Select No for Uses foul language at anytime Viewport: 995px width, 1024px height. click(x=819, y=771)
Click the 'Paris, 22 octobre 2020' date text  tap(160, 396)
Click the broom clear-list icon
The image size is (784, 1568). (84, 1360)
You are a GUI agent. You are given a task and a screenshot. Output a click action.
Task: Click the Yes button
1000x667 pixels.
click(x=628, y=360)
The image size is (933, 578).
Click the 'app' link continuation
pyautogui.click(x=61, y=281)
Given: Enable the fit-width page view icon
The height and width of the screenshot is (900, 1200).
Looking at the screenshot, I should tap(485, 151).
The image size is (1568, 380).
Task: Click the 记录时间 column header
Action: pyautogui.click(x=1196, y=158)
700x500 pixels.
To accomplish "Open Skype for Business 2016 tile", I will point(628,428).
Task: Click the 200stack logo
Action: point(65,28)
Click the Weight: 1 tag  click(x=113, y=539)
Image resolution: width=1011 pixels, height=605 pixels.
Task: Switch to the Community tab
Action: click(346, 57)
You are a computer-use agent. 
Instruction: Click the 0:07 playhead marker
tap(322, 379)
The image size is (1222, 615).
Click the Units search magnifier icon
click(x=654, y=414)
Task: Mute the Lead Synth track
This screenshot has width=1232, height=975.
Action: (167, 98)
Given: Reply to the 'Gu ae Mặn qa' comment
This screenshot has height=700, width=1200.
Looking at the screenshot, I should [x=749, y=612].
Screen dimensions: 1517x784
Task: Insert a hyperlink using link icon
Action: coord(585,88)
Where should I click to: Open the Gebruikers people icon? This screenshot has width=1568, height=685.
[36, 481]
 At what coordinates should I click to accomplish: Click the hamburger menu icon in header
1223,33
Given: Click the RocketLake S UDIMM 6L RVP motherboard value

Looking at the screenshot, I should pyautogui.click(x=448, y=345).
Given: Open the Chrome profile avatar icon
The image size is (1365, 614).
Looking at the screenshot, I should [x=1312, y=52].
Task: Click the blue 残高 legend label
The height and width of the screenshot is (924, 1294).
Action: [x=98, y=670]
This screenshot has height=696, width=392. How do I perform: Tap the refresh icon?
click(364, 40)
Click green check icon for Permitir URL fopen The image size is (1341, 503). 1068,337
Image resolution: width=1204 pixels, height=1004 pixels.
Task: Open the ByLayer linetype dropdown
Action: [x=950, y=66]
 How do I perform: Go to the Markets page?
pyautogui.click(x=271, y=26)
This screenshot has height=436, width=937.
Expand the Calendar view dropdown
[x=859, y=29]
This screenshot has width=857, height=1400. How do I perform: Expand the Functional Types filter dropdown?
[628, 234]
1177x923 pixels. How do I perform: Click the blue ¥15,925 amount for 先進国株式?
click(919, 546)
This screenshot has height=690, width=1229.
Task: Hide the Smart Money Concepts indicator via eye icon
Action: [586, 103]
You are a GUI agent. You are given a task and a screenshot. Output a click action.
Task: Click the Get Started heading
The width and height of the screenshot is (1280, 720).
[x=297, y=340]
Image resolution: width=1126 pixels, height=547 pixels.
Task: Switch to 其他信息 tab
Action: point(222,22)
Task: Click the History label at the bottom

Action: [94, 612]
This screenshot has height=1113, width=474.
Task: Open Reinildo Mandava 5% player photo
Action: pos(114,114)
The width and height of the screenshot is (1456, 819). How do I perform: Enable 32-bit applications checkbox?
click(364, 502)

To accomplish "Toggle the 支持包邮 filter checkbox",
○ ○ ○ ○ ○
Action item: A complete, exact copy of the records is what is needed.

Final answer:
Select No for Uses foul language at anytime Viewport: 995px width, 1024px height. click(x=819, y=771)
Click the 'Paris, 22 octobre 2020' date text  tap(160, 396)
Click the broom clear-list icon
The image size is (784, 1568). (84, 1360)
You are a GUI agent. You are given a task and a screenshot. Output a click action.
Task: Click the Yes button
1000x667 pixels.
click(x=628, y=360)
The image size is (933, 578).
Click the 'app' link continuation
pyautogui.click(x=61, y=281)
Given: Enable the fit-width page view icon
The height and width of the screenshot is (900, 1200).
Looking at the screenshot, I should tap(485, 151).
The image size is (1568, 380).
Task: Click the 记录时间 column header
Action: pyautogui.click(x=1196, y=158)
700x500 pixels.
To accomplish "Open Skype for Business 2016 tile", I will point(628,428).
Task: Click the 200stack logo
Action: point(65,28)
Click the Weight: 1 tag  click(x=113, y=539)
Image resolution: width=1011 pixels, height=605 pixels.
Task: Switch to the Community tab
Action: click(346, 57)
You are a computer-use agent. 
Instruction: Click the 0:07 playhead marker
tap(322, 379)
The image size is (1222, 615).
Click the Units search magnifier icon
click(x=654, y=414)
Task: Mute the Lead Synth track
This screenshot has width=1232, height=975.
Action: (167, 98)
Given: Reply to the 'Gu ae Mặn qa' comment
This screenshot has height=700, width=1200.
Looking at the screenshot, I should [x=749, y=612].
Screen dimensions: 1517x784
Task: Insert a hyperlink using link icon
Action: coord(585,88)
Where should I click to: Open the Gebruikers people icon? This screenshot has width=1568, height=685.
[36, 481]
 At what coordinates should I click to accomplish: Click the hamburger menu icon in header
1223,33
Given: Click the RocketLake S UDIMM 6L RVP motherboard value

Looking at the screenshot, I should pyautogui.click(x=448, y=345).
Given: Open the Chrome profile avatar icon
The image size is (1365, 614).
Looking at the screenshot, I should [x=1312, y=52].
Task: Click the blue 残高 legend label
The height and width of the screenshot is (924, 1294).
Action: [x=98, y=670]
This screenshot has height=696, width=392. How do I perform: Tap the refresh icon?
click(364, 40)
Click green check icon for Permitir URL fopen The image size is (1341, 503). 1068,337
Image resolution: width=1204 pixels, height=1004 pixels.
Task: Open the ByLayer linetype dropdown
Action: [x=950, y=66]
 How do I perform: Go to the Markets page?
pyautogui.click(x=271, y=26)
This screenshot has height=436, width=937.
Expand the Calendar view dropdown
[x=859, y=29]
This screenshot has width=857, height=1400. How do I perform: Expand the Functional Types filter dropdown?
[628, 234]
1177x923 pixels. How do I perform: Click the blue ¥15,925 amount for 先進国株式?
click(919, 546)
This screenshot has height=690, width=1229.
Task: Hide the Smart Money Concepts indicator via eye icon
Action: [586, 103]
You are a GUI agent. You are given a task and a screenshot. Output a click action.
Task: Click the Get Started heading
The width and height of the screenshot is (1280, 720).
[x=297, y=340]
Image resolution: width=1126 pixels, height=547 pixels.
Task: Switch to 其他信息 tab
Action: point(222,22)
Task: Click the History label at the bottom

Action: [94, 612]
This screenshot has height=1113, width=474.
Task: Open Reinildo Mandava 5% player photo
Action: pos(114,114)
The width and height of the screenshot is (1456, 819). How do I perform: Enable 32-bit applications checkbox?
click(364, 502)

To accomplish "Toggle the 支持包邮 filter checkbox",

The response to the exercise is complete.